The problem is, to win at a status game, you have to put somebody else down. That’s why you should avoid status games in your life—they make you into an angry, combative person. You’re always fighting to put other people down, to put yourself and the people you like up.
It’s a zero-sum game instead of a positive-sum game. [78]
What is the most important thing to do for younger people starting out? Spend more time making the big decisions. There are basically three really big decisions you make in your early life: where you live, who you’re with, and what you do.
Humans evolved as hunters and gatherers where we all worked for ourselves. It’s only at the beginning of agriculture we became more hierarchical. The Industrial Revolution and factories made us extremely hierarchical because one individual couldn’t necessarily own or build a factory,
There are almost 7 billion people on this planet. Someday, I hope, there will be almost 7 billion companies.
What is your definition of retirement? Retirement is when you stop sacrificing today for an imaginary tomorrow. When today is complete, in and of itself, you’re retired. How do you get there? Well, one way is to have so much money saved that your passive income (without you lifting a finger) covers your burn rate. A second is you just drive your burn rate down to zero—you become a monk.

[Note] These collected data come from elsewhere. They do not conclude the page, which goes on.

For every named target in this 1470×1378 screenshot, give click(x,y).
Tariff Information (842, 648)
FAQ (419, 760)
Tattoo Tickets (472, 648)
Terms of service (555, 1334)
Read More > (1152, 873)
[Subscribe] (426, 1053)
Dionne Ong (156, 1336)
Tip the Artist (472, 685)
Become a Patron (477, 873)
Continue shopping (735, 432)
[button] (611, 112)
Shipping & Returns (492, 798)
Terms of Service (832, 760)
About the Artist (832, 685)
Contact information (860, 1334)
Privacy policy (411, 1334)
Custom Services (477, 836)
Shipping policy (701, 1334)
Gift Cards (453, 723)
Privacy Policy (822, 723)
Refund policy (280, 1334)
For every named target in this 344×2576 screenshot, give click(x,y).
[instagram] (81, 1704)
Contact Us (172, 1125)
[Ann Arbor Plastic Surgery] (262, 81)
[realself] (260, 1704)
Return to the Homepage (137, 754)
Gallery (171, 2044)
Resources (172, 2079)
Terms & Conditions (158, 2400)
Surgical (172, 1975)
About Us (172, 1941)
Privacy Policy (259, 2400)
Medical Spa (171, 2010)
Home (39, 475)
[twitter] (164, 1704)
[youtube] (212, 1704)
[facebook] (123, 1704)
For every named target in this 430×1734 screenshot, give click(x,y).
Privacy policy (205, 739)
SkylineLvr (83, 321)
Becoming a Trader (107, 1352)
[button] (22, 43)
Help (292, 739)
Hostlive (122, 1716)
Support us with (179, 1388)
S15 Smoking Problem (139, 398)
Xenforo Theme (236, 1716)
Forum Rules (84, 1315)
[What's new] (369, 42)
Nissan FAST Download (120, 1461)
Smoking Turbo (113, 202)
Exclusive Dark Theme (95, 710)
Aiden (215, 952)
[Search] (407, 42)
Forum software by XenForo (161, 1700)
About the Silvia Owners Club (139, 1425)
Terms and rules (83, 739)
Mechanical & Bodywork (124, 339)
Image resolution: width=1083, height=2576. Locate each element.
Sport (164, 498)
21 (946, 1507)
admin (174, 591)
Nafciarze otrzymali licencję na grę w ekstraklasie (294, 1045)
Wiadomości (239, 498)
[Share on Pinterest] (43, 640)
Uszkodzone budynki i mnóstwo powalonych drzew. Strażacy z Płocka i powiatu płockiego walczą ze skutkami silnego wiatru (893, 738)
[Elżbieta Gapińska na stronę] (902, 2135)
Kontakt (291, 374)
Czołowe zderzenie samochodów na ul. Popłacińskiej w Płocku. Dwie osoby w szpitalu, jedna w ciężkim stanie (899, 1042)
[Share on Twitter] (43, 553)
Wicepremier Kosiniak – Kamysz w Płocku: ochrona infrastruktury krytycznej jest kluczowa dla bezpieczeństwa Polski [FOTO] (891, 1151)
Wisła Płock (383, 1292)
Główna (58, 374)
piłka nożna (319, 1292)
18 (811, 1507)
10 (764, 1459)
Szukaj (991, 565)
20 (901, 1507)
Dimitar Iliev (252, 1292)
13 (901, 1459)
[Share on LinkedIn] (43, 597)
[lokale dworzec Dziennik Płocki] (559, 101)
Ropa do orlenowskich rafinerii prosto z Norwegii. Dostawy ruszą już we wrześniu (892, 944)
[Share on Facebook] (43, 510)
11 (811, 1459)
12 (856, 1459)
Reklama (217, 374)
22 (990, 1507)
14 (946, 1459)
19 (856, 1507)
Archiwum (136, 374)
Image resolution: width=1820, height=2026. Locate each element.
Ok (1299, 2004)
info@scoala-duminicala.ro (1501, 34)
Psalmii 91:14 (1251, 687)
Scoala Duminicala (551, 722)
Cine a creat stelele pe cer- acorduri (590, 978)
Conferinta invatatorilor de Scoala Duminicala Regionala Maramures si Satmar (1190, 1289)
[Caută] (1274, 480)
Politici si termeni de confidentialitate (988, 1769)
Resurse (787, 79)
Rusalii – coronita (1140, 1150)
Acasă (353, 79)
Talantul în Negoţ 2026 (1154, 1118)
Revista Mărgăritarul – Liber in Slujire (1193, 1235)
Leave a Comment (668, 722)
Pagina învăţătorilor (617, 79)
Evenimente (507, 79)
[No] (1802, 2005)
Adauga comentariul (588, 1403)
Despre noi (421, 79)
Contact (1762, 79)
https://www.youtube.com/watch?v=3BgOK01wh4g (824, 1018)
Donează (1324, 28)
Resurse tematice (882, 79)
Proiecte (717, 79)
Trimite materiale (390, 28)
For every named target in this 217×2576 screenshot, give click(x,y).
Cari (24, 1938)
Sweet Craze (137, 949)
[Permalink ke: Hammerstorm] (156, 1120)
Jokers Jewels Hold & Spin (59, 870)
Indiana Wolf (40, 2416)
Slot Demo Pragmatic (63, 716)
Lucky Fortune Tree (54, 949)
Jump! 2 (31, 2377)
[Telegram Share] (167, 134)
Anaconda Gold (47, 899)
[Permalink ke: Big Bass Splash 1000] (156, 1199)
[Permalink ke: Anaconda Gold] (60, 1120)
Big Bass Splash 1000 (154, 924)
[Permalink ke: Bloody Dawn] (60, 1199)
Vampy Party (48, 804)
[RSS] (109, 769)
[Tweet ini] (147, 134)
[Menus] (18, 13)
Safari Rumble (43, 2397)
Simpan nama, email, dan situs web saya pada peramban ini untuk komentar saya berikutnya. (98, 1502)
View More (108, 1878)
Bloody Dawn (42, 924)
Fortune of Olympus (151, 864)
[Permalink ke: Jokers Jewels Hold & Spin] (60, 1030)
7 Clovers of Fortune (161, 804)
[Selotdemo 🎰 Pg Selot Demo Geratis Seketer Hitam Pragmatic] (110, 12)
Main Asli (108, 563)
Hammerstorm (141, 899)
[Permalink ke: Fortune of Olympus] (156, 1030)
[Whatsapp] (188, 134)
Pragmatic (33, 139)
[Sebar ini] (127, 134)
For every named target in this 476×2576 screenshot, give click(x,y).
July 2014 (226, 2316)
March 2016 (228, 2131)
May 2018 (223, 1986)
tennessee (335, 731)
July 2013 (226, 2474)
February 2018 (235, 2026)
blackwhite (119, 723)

Whether in commerce, science, or politics—history remembers the artists.
Art is creativity. Art is anything done for its own sake.
I can create a new business within three months: raise the money, assemble a team, and launch it. It’s fun for me. It’s really cool to see what can I put together. It makes money almost as a side effect. Creating businesses is the game I became good at. It’s just my motivation has shifted from being goal-oriented to being artistic. Ironically, I think I’m much better at it now. [74]
It looks like work to others, but it feels like play to me. And that’s how I know no one can compete with me on it. Because I’m just playing, for sixteen hours a day. If others want to compete with me, they’re going to work, and they’re going to lose because they’re not going to do it for sixteen hours a day, seven days a week. [77]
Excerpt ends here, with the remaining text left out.